I’ve watched plenty of his clips to know he does slip inside jabs and explodes with follow-up left hooks. But I’ve also watched enough boxing footage to know which moves are most adopted by the fans. Tyson throws jabs too, ya know? But is that really what people are looking to imitate from Tyson? Nope. I’m speaking on his influence, not making up limitations.
Grizzle T Bunion
“I’ve watched plenty of his clips to know he does slip inside jabs and explodes with follow-up left hooks.” – Thank you for admitting this.
“But I’ve also watched enough boxing footage to know which moves are most adopted by the fans.” – There’s no inductive argument you could make for this because the evidence is stacked against your position. Slipping to the outside wasn’t underutilized by boxers before Mike Tyson and it wasn’t popularized by Mike Tyson. In fact, look at Charles Burley to see just how far back slipping to the outside was. Or Willie Pep. Or basically any defensive wizard before Mike Tyson. The stance was often optimized for this with the weight being distributed toward the back leg slightly.
“Tyson throws jabs too, ya know?
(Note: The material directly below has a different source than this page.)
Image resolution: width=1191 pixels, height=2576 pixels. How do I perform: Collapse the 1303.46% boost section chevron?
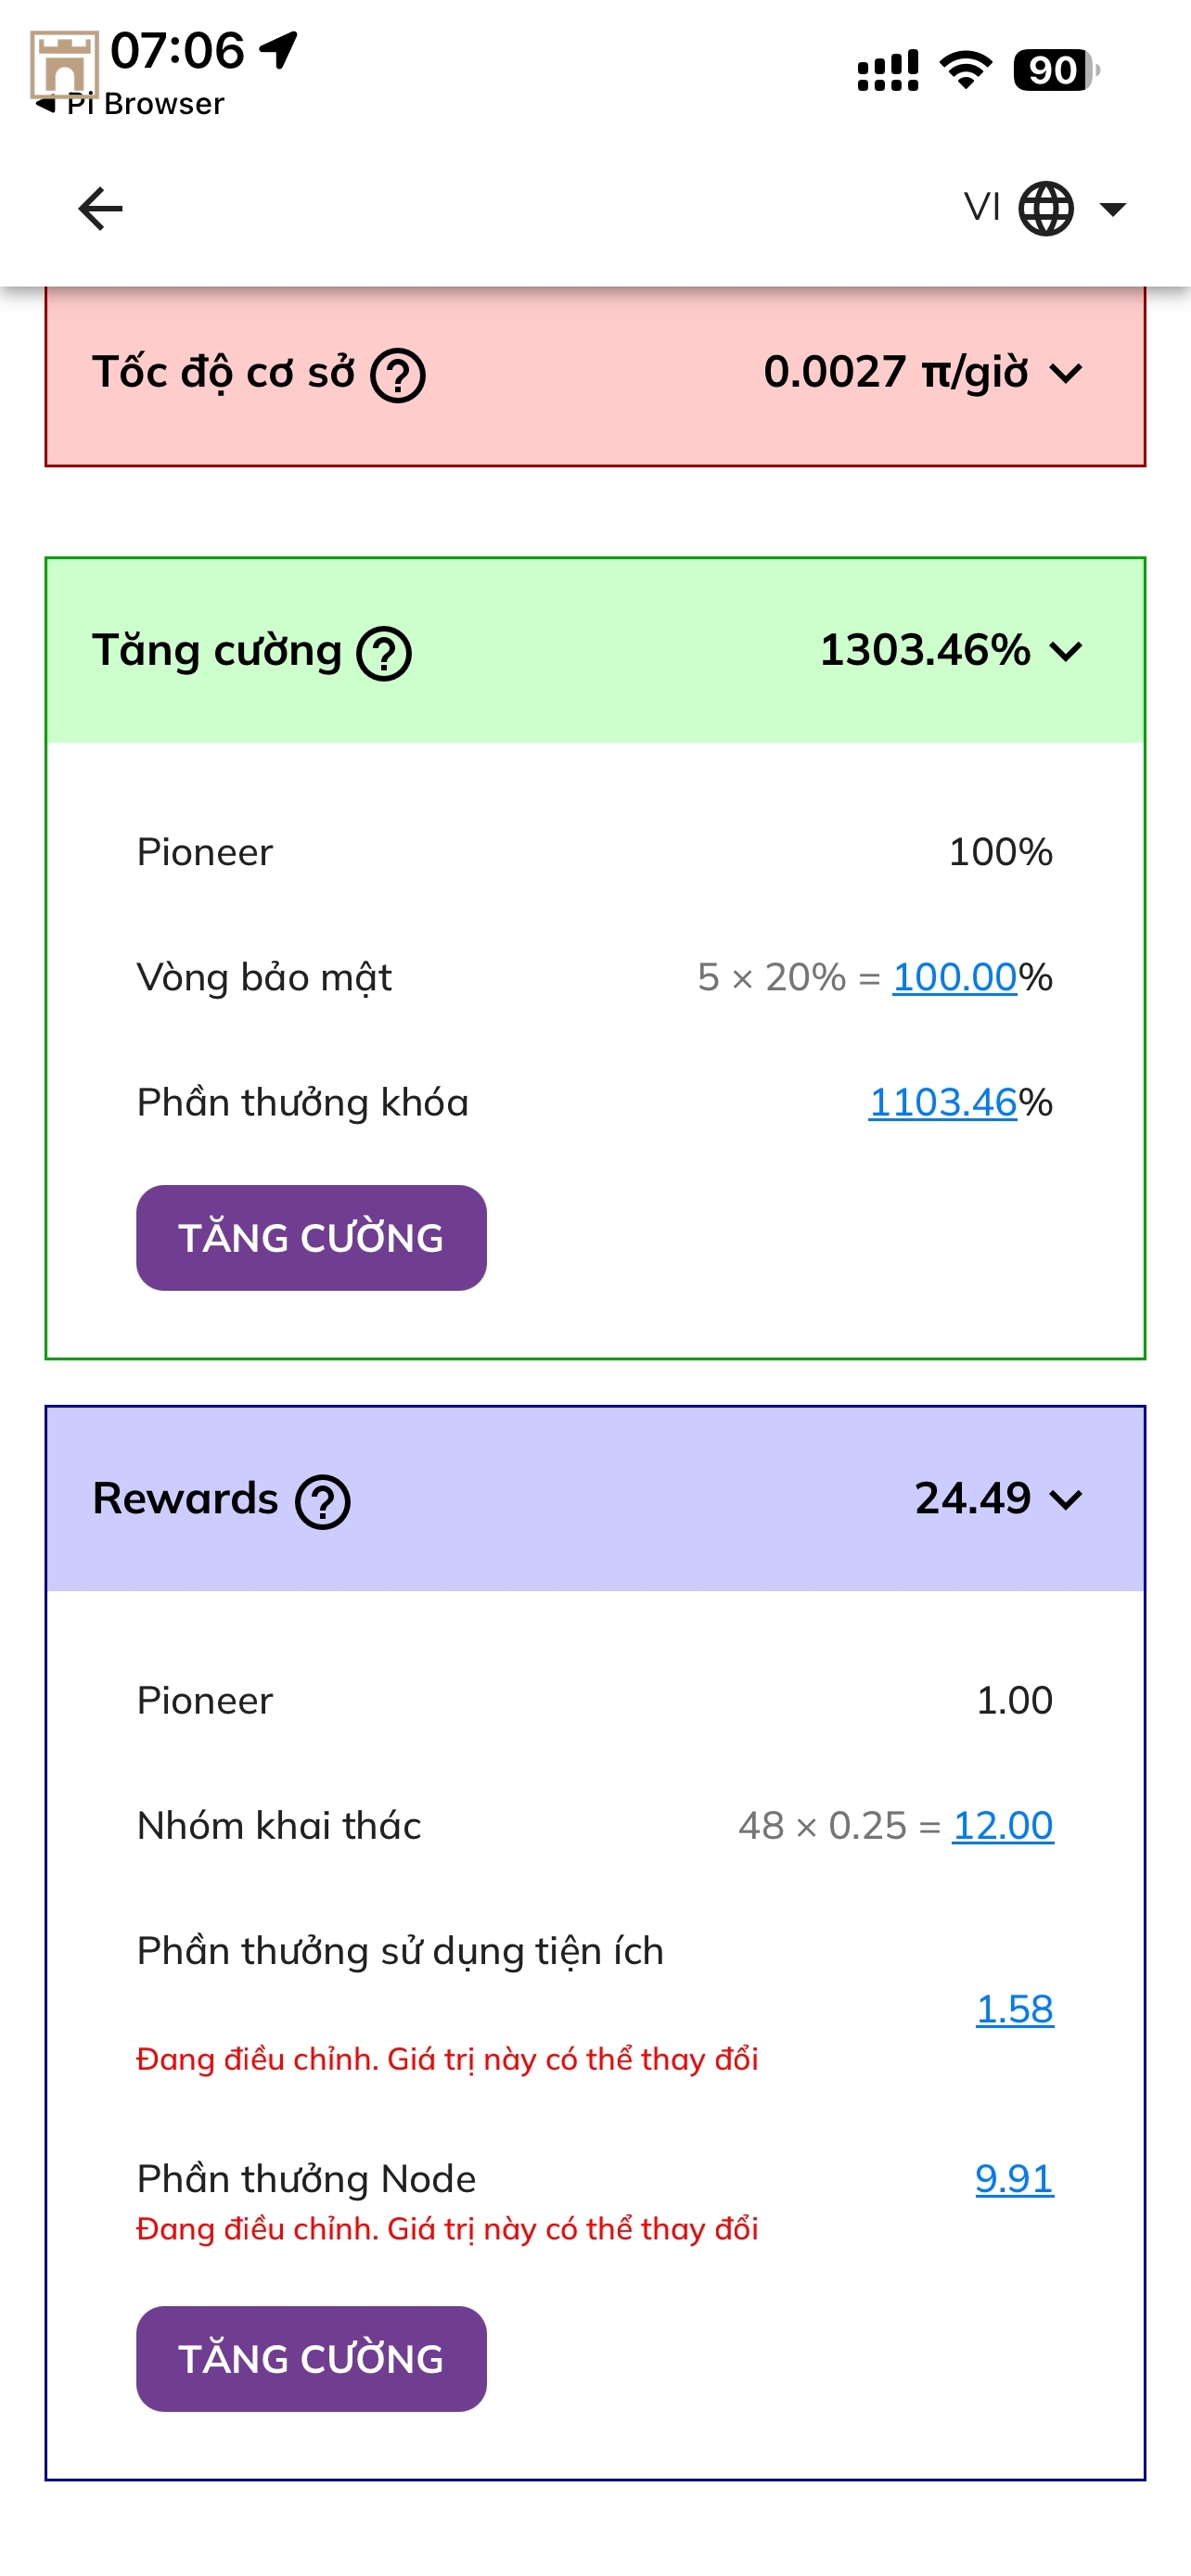point(1067,652)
But is that really what people are looking to imitate from Tyson?” – Ironically I think that this would be a better example of something that Tyson popularized than outside slipping. Tyson showed that a short man could out jab a taller man.
“I’m speaking on his influence, not making up limitations.” – If you were wanting to speak about his influence, you could have chosen something that actually has some measure of truth to it. The peekaboo stance for example was arguably popularized by Mike Tyson even though Cus had people doing it before him. His method of bumping and doing short quick turns was something people hadn’t seen in a generation. Even his method of slipping at the waist from side to side wasn’t something you saw a great deal of. These would all be better examples of something that he popularized than something as basic as slipping outside a punch. Anecdotally, slipping outside was one of the first things I learned to do as a young boxer right after learning to stand and move.
There are other things about this article that just don’t make any sense.
“Slipping outside uses more energy” – No it doesn’t. You should only be slipping 4-6 inches to either side. Hell one of the examples you gave of James Toney proves this incorrect. He can stay in the pocket and slip to either side, conserving energy. I think you have an assumption that slipping to the outside requires movement which just isn’t true.
“As I’ve already explained, slipping outside always takes you away from them” – That’s not necessarily true, in fact Mike Tyson would slip to the outside sometimes while stepping in toward his opponents. So this is one counter example which means that it isn’t “always” true.
I won’t go on. Your site looks very nice though.
Eric S. Steinhoff
No one can serve better than this website. This website has all types of interesting and wonderful blogs. Yeah, boxing is one of my favorite sport but I’ve plan to get rush essays services to finish my task. I also watch boxing, and You are right boxing is the type of art.
Hi, I saw a clip that suggested slipping to the inside and outside after certain punches.
Are there any general rules as to which way to slip after you attack with a jab or a cross?